In North Carolina, unemployment stands at 10.3 percent, and the only jobs being stimulated belong to the government. According to state Employment Security Commission data, since March 2009 – right after the stimulus bill became law – North Carolina’s private sector has lost 54,700 jobs. Conversely, government employment in the state has swollen by 31,600.
Amazingly, many are calling for yet more government stimulus, to be financed by deficit spending.
The pro-stimulus crowd recites Keynesian dogma that consumer spending drives the economy and a drop in “aggregate demand” by consumers causes recessions. Therefore, the argument goes, the government must step in to pick up the slack to jump start the recovery; we can worry about the debt later.
Such recommendations are chock-full of economic fallacies and would lead not only to a prolonging of the current recession but also to a long-term drag on our nation’s economy.
First off, where do Keynesians think the government gets the money to finance its deficit spending? For the most part, deficit spending is financed by the U.S. Treasury raising funds by selling debt instruments such as bonds or T-bills.
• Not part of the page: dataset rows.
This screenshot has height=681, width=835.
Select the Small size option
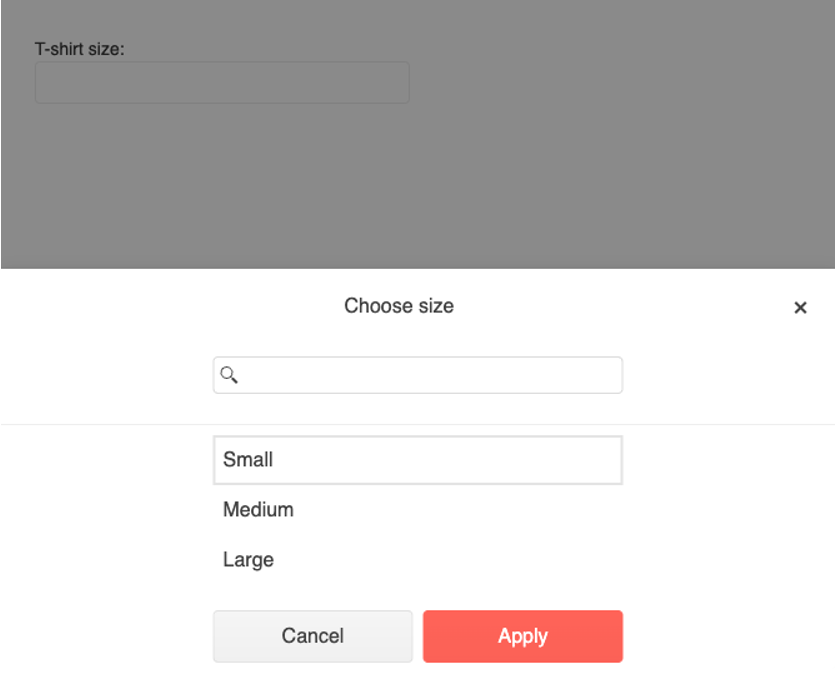click(x=418, y=460)
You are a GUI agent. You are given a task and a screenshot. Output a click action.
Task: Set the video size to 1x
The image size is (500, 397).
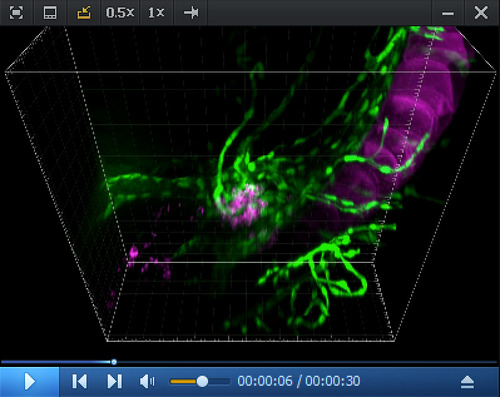tap(156, 13)
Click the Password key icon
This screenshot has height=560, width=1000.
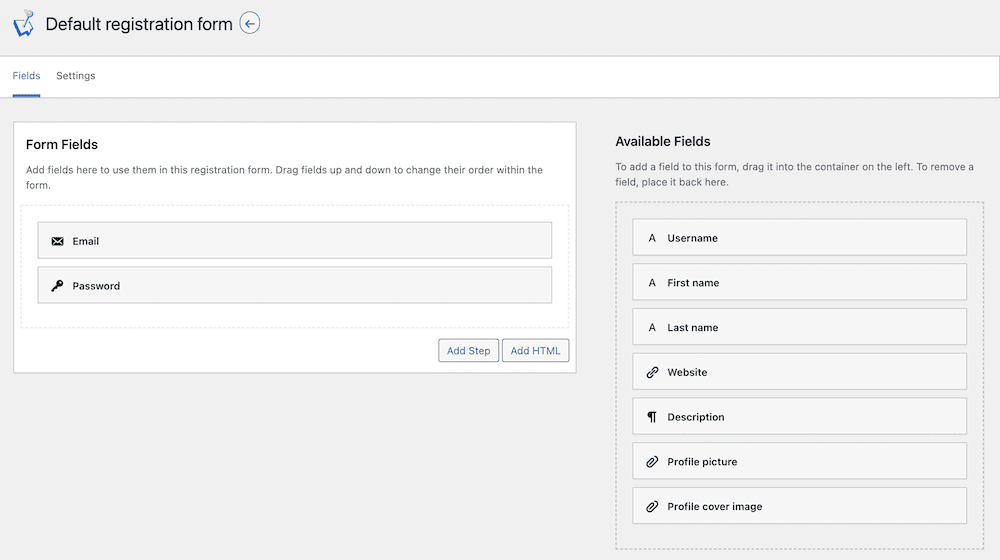(x=57, y=286)
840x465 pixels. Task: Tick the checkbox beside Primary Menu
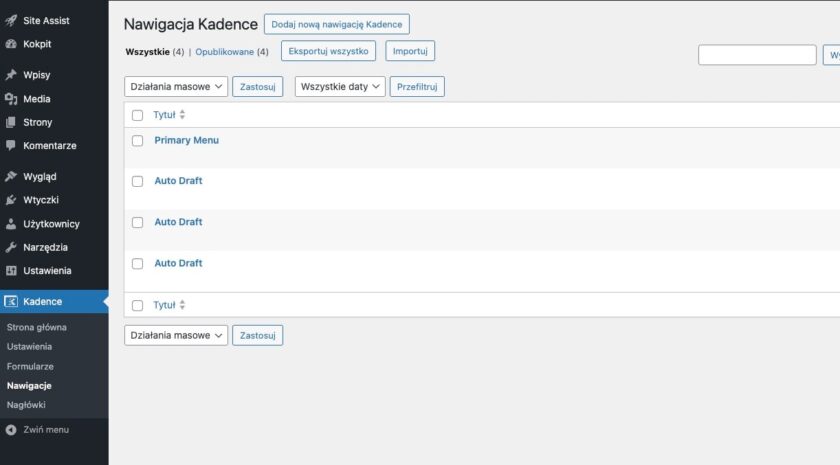tap(138, 141)
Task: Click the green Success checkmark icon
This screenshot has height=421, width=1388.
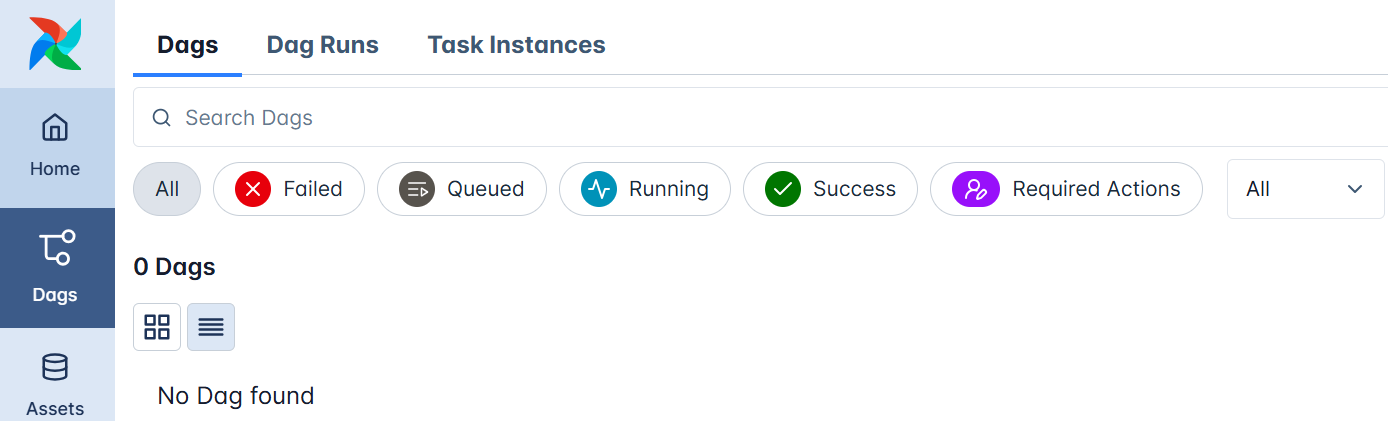Action: click(x=783, y=189)
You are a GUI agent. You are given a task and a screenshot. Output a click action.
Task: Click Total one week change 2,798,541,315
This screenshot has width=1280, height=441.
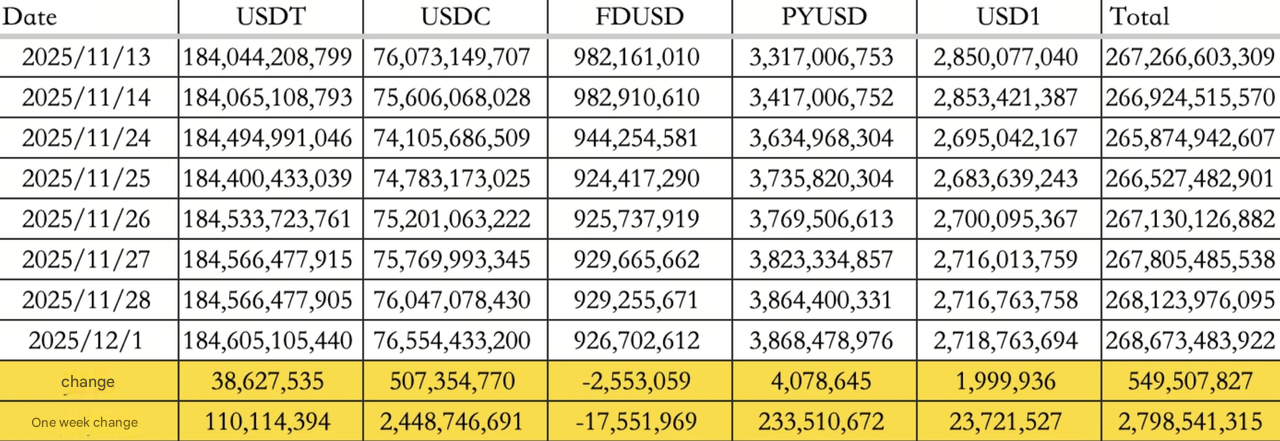point(1191,422)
When the government sells its debt instruments, however, the money used to buy them comes from previously earned wealth already in the economic system. Funds are merely shifted away from the private sector into the hands of the political class.
Thus, deficit spending does not magically increase aggregate demand. To believe so is akin to believing you can increase the amount of water in a swimming pool by taking a bucket of water out of the deep end and dumping it into the shallow end.
Second, concern about consumer spending is misguided. A dip in consumer spending is not the cause of recessions but rather the result of recessions. The true factor dragging our economy into recession (and keeping it there) is the sharp drop in investment spending.
According to the 2010 report of the president’s Council of Economic Advisers, private consumption spending dropped by only 2 percent from its peak in the fourth quarter of 2007 to its low point in the second quarter of 2009. Total private investment spending, however, began its much more significant drop nearly two years earlier. Total private domestic investment reached its high point in the first quarter of 2006 and then fell by roughly 36 percent to its low point in mid-2009.
But despite those numbers, isn’t consumer spending still the key? We’re constantly told that it makes up 70 percent of the nation’s GDP.
This assertion, however, is highly misleading. Economist and former Columbia University professor Mark Skousen recently explained that GDP numbers exclude “a big chunk of the economy – intermediate production or goods-in-process at the commodity, manufacturing, and wholesale stages – to avoid double counting.” Total spending including all stages of production more accurately reflects an economy’s actual expenditures, according to Skousen. When measuring total spending using business receipts compiled by the IRS, Skousen found that “consumption represents only about 30 percent of the economy.”
Therefore, attempting to boost consumer spending is clearly a misguided approach. Diverting investment capital toward consumption spending via government borrowing only worsens the lack of investment actually causing the recession. And without investment in new equipment, factories, technology, etc., how will the recovery be funded?
As economist Robert Higgs notes, “Worn-out equipment, obsolete software, ill-maintained structures and depleted inventories are not the stuff of which rapid, sustained economic growth is made.”
In the short run, more deficit-financed government stimulus schemes would only prolong the recession. Worse still, the massive debt accumulation would be a drag on the economy for generations to come.